Tuesday, February 5, 2008

Black History Month, Celebrate!

Forced slavery in the United States ended as it was known, yet the former slaves in the South and border states were still subject to Jim Crow Laws: Required racial segregation.

From 1876 to 1964 Blacks in the South were subject to second class citizenship and relegated to use separate public restrooms, water fountains, restaurants,and public transportation just to mention a few. The right to a public education was scarce, and the Constitutional right to vote practically null as provided in the Jim Crow Laws of the South. They were subject to violence and death by racial bigotry, organized racism porliferated by the Ku Klux Klan, and any White that practiced blatant racism.

The North was growing as a result of industrialism and had a little more to offer Blacks. Although widespread racism and violence were not as prevalant, the North still had racial barriers. The boll weevil infestation in the 1910s in the South had a severe effect on the Black Sharecropper. With little cotton to market, there was little money to be made.

Racism and even fewer economic opportunities, combined, made the North a feasible alternative. With that in mind the Blacks of the South began to look to the golden streets of the North in search of a better life: This was the start of the "GreatMigration." From 1916 to 1970 approximately 7 million blacks migrated to Northern cities to claim the new life, liberty, and the pursuit of happiness: the "American Dream."

Blacks moved to major cities in the North: New York City, Philadelphia, Chicago, Detroit, Washington, D.C., Baltimore, Los Angeles, and more. As they acquired better education and employment they also developed and shared the art, music, and writing of Black folk in America.

The 1920s brought the emergence of Black writers, musicians, and artists in Harlem, New York City, New York. It was known as the Harlem Renaissance. The Harlem Renaissance flourished from the 1920s through 1930 at which time the aftermath of the Great Depression detracted from the merit of the Harlem Renaissance.

Nevertheless, Richard Wright, James Baldwin, Langston Hughes, Claude McKay who broke the publishing color barrier in the 1922 release of his book "Harlem Shadows", James Weldon Johnson and his Brother, J.Rosamond Johnson, Paul Robeson all were key writers among countless others of their time.
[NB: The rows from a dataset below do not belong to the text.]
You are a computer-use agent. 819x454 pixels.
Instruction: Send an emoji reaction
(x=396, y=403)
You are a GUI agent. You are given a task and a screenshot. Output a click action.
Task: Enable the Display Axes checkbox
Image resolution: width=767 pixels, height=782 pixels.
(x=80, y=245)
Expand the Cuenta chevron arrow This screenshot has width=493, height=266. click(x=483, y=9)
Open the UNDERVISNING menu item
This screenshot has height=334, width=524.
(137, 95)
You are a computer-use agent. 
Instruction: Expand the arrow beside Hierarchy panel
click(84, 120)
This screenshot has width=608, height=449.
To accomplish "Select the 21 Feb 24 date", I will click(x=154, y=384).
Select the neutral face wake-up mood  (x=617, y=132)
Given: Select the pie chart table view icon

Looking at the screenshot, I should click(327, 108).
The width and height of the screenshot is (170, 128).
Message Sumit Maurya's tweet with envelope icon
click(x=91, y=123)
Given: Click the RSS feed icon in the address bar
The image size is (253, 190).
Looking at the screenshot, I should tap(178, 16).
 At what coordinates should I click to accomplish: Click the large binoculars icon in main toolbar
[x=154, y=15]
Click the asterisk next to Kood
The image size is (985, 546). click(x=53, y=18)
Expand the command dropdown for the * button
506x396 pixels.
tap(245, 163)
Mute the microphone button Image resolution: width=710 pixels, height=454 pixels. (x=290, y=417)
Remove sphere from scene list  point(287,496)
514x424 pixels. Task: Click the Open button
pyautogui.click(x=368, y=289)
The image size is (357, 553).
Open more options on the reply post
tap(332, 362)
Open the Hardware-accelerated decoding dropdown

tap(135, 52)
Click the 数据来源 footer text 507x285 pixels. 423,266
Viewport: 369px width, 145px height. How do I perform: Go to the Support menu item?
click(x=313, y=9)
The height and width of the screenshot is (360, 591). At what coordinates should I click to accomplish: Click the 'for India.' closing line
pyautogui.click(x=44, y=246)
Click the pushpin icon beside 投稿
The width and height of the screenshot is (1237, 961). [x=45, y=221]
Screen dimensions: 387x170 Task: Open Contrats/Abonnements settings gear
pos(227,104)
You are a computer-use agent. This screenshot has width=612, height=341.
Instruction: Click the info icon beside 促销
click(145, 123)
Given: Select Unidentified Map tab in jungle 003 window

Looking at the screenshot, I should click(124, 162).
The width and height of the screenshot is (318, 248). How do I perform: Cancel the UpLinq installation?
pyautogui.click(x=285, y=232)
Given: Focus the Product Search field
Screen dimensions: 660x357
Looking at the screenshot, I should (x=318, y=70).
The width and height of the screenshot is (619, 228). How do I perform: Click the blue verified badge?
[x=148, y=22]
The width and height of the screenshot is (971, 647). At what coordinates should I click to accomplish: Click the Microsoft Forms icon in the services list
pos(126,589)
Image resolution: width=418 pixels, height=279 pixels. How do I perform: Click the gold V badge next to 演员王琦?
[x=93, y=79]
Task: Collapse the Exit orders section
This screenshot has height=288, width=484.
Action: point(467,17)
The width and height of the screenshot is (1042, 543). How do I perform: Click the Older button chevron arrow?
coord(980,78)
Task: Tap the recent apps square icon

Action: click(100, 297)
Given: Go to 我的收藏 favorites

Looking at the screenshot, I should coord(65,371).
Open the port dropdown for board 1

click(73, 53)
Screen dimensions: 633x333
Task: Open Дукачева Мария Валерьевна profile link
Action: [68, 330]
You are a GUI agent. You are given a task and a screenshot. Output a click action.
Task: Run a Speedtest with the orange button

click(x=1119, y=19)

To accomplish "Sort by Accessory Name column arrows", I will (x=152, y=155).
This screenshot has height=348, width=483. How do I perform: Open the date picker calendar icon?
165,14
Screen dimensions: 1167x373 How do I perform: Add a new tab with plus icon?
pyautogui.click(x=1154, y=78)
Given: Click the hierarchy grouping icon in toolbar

Billie Holliday, Louis Armstrong, Marian Anderson, Josephine Baker,Cab Calloway,Pearl Bailey, Ethel Waters and Leontyne Price were among the who's who of Harlem Renaissance singers, musicians, and performers of the Harlem Renaissance.

Harlem Renaissance art still influences art today. Remembered in contemporary history for their art during the renaissance are William H. Johnson, Lois Mailou Jones, Sargent Claude Johnson, Jacob Lawrence, Archibald Motley, and Romare Bearden.

Just as the Harlem Renaissance was recognized a prominent black historian and prolific writer, Carter Goodwin Woodson found a need to observe Black History for the unsung and often significant accomplishments by Afro Americans in all segments of life in the United States.

In 1926 Woodson launched Negro History Week. He chose February because it was the birth month of President Abraham Lincoln, and Frederick Douglass, a gifted abolitionist and orater. By 1976 Negro History Week was expanded to a Month.

Today, even in Johnstown, Black History Month is celebrated. The area shows, exhibits, and workshops all celebrate the literature, art, music, and food from the rich experience of Black folks in the region and country. The February 5, 2008 edition of the Tribune Democrat announces the local events.

The Bottleworks Ethnic Arts Center in the Cambria City neighborhood of Johnstown has hosted some of the best Afro-American History Month celebrations in Johnstown. Since 2000 the Bottleworks hosted numerous local and nationally known artists, displays, literature, hat shows and cuisine.

Devon Haselrig, local musician and photodigital artist, was awarded the 2003 Bottleworks Excellence Award for the 2001 program expansion of the Afro-American History celebration at the Bottleworks.

Rosemary Pawlowski, Director Bottleworks Ethnic Arts Center, & Devon Haselrig, award recipient

Today, All About Us is the primary organization for Black History Month programming with the Bottleworks.

Throughout February take in a Black History Month event whether at the Bottleworks, Pasquerilla Performing Arts Center, or a local Afro-American church.